→ **TASK DIRECTIONS**
Extract every line of the material below that contains the word "callout".

(Records from a data collection)
++++
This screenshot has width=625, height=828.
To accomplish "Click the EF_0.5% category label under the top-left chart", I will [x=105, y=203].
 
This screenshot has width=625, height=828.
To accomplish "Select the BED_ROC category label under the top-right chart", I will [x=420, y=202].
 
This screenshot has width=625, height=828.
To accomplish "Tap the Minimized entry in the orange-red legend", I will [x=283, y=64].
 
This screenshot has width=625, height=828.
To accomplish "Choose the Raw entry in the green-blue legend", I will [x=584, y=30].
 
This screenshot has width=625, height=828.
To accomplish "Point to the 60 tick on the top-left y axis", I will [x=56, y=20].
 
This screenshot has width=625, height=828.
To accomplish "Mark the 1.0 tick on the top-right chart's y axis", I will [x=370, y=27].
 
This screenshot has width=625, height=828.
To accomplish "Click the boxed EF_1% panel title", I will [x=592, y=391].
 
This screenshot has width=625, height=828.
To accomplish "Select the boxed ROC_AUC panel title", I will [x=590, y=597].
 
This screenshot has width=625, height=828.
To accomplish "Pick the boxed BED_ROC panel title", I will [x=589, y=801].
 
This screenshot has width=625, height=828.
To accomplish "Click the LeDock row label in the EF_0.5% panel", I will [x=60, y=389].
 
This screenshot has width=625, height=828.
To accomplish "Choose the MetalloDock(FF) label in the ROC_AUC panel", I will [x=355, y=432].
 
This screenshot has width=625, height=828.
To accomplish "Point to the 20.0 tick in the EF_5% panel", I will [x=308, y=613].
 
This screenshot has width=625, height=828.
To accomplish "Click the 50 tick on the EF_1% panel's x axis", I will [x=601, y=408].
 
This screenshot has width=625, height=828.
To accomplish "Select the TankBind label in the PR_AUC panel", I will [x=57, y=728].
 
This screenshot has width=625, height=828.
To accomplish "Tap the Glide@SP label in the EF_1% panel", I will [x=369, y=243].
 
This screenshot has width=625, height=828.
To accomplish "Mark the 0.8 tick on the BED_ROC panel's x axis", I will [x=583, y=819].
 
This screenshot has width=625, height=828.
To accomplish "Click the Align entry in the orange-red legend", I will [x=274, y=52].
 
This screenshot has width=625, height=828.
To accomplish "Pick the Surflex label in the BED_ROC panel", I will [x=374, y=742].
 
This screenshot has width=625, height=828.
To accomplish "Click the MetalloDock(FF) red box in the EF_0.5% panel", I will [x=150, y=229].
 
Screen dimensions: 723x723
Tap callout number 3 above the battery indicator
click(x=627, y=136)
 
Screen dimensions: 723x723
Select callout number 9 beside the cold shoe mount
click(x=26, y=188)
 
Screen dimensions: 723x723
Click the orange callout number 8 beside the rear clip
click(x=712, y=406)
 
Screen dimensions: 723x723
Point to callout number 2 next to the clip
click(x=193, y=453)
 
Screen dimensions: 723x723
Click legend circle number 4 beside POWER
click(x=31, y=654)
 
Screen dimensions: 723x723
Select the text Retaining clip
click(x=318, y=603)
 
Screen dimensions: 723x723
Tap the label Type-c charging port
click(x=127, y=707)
++++
→ **WORKED ANSWER**
Tap callout number 3 above the battery indicator
Select callout number 9 beside the cold shoe mount
Click the orange callout number 8 beside the rear clip
Point to callout number 2 next to the clip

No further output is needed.